Identifying disrupted pathways by tracking altered modules in type 2 DM-related heart failure.

BACKGROUND

This study aimed to screen disrupted pathways in type 2 diabetes mellitus (T2DM) heart failure by systematically tracking the altered modules of reweighted protein-protein interaction (PPI) networks.

METHODS

We implemented systematic identification and comparison of modules across non-T2DM and T2DM heart failure subjects by integrating gene expression data and PPI networks. The PPI networks of non-T2DM heart failure and T2DM heart failure were constructed and reweighted by means of Spearman's correlation coefficient (SCC).
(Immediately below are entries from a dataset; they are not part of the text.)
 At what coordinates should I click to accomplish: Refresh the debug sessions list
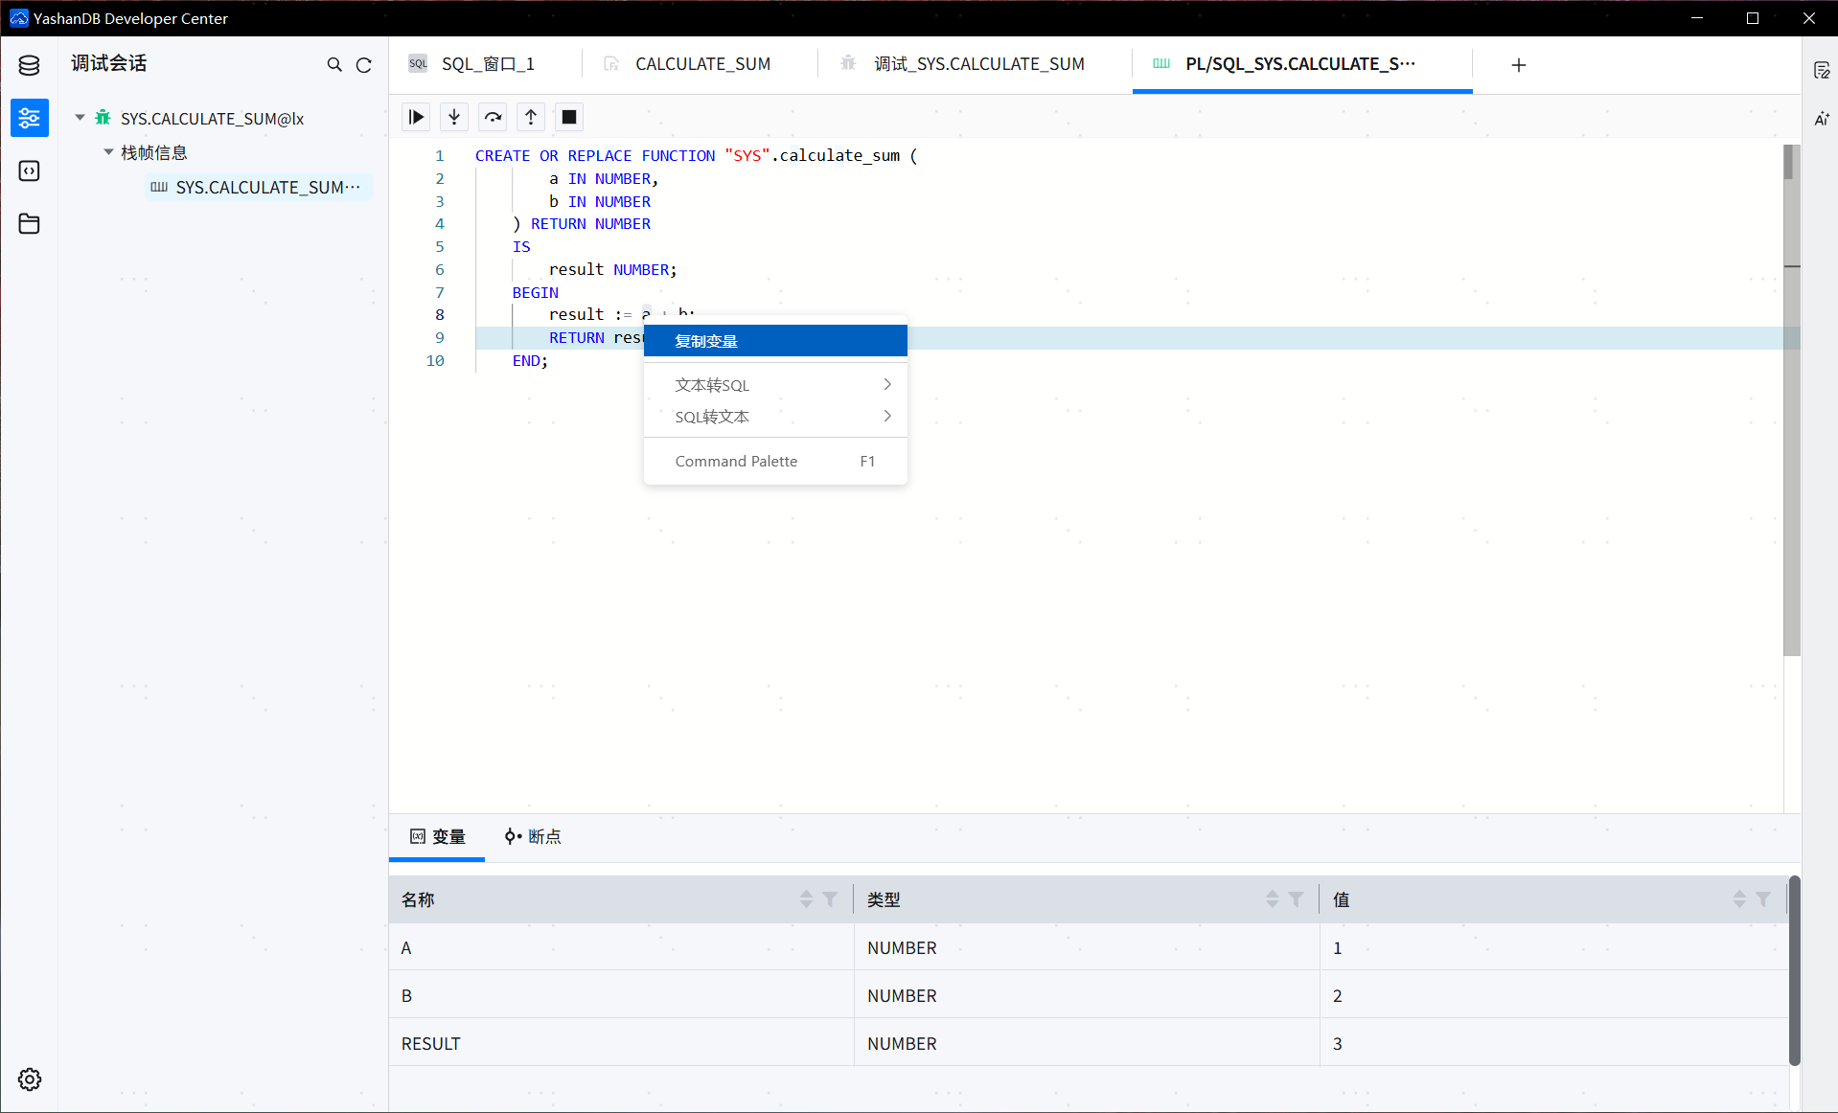pos(364,65)
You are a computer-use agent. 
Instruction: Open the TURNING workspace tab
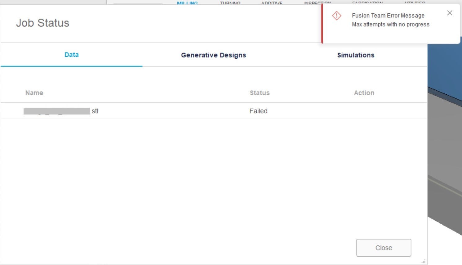coord(230,3)
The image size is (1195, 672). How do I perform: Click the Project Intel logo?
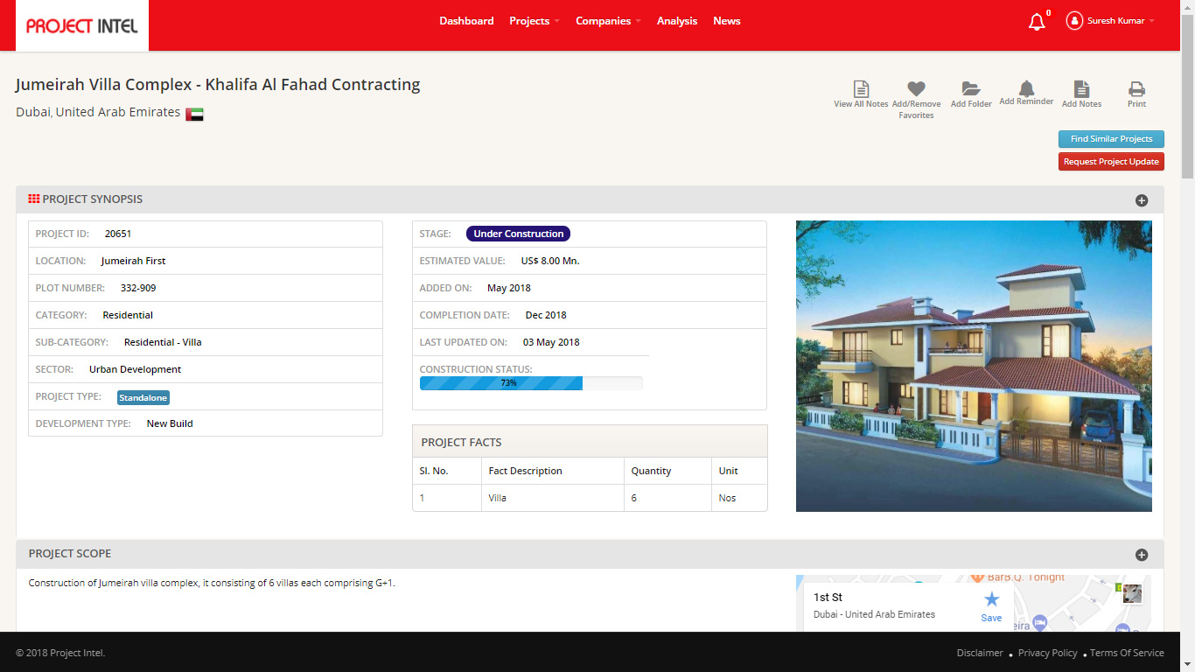[82, 25]
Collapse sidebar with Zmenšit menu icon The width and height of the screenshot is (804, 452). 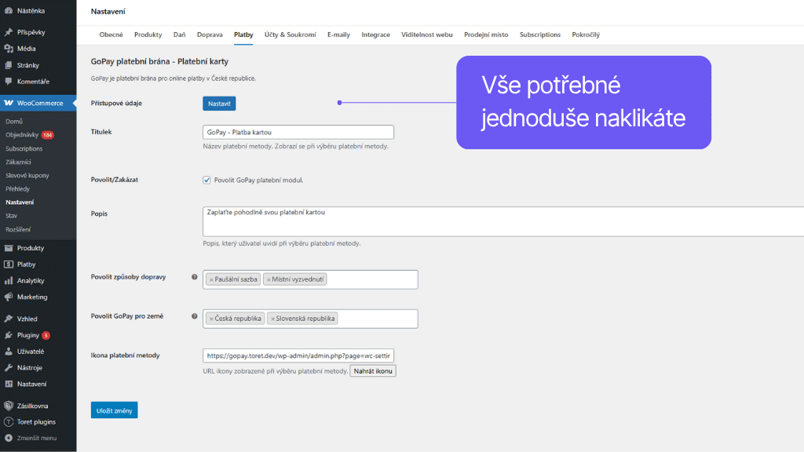[x=9, y=438]
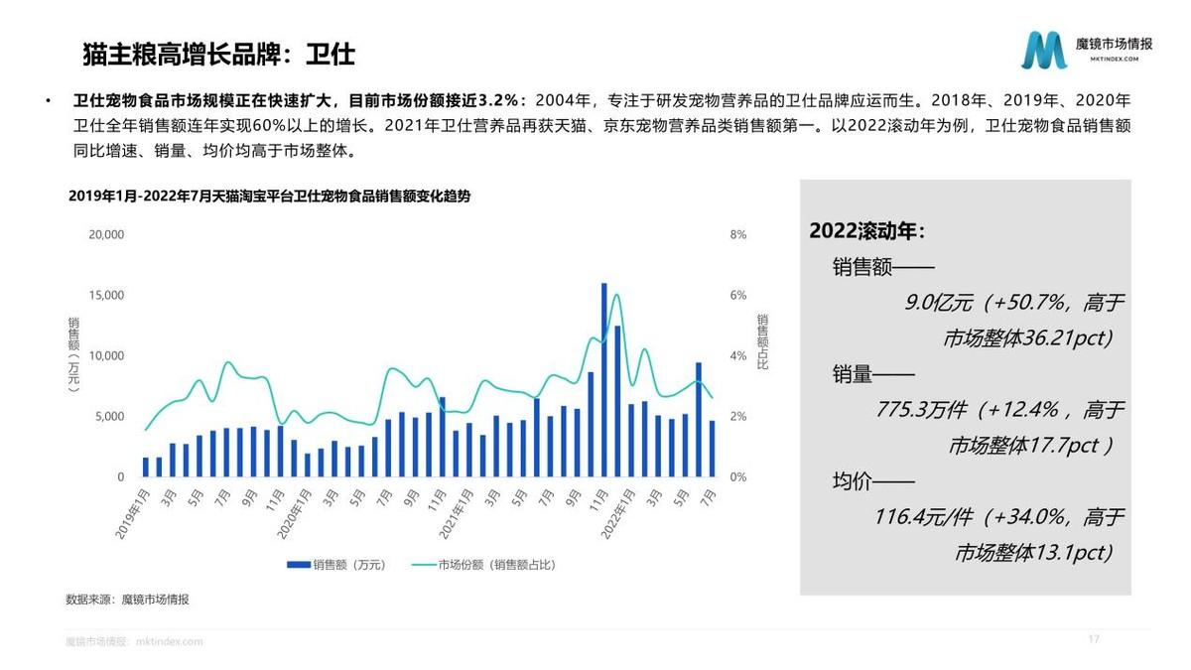Click the 魔镜市场情报 brand name beside logo
Viewport: 1191px width, 670px height.
(1114, 44)
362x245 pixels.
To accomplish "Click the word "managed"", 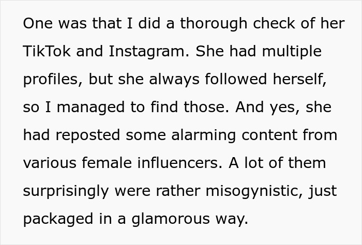I will click(88, 108).
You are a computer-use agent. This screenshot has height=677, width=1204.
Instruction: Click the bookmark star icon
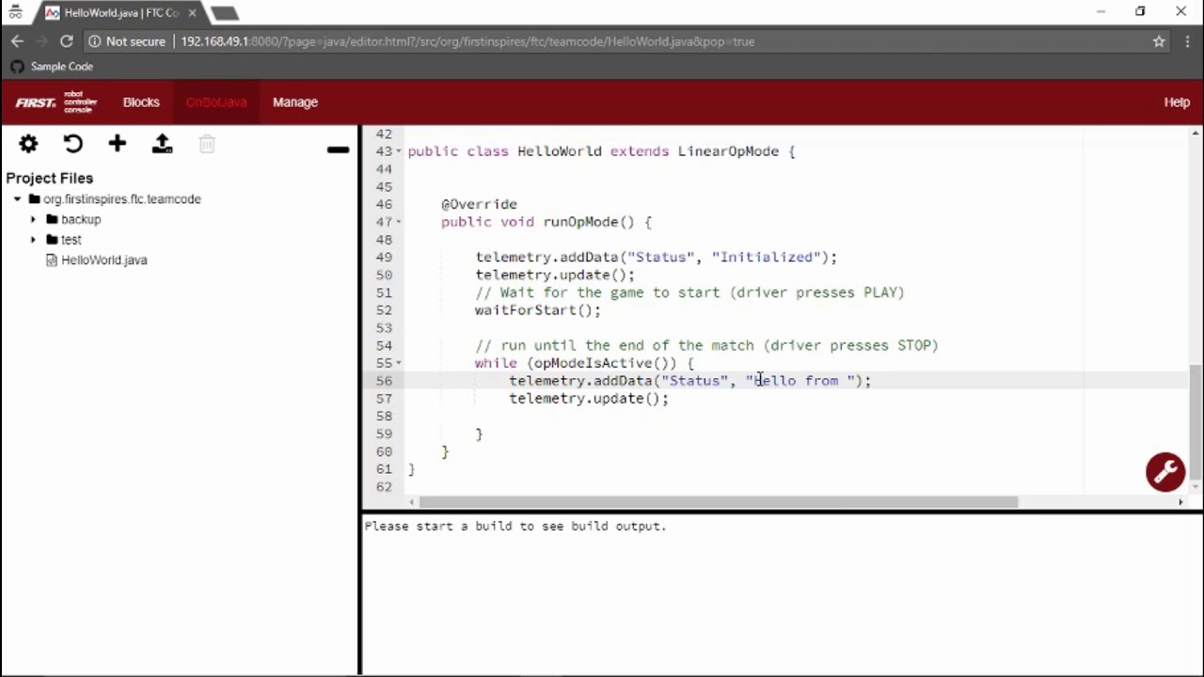(x=1159, y=41)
Subsequently, a clique-merging algorithm was used to explore the modules in the PPI network, followed by the identification of disrupted modules based on a maximum-weight bipartite matching and sorting in descending order. Finally, pathway enrichment analyses were conducted for genes in disrupted modules to determine the biological pathways in T2DM heart failure.

RESULTS

By comparing the modules of non-T2DM heart failure and T2DM heart failure, 804 disrupted modules were explored. The genes in disrupted modules were significantly enriched in 39 categories (p < 1.00E-06). Of these, the most significant pathways were the focal adhesion, vascular endothelial growth factor (VEGF) signaling, and mitogen-activated protein kinase (MAPK) signaling pathways.

CONCLUSION

The identified disrupted pathways - focal adhesion, VEGF signaling, and MAPK signaling - might play important roles in the progression of T2DM heart failure.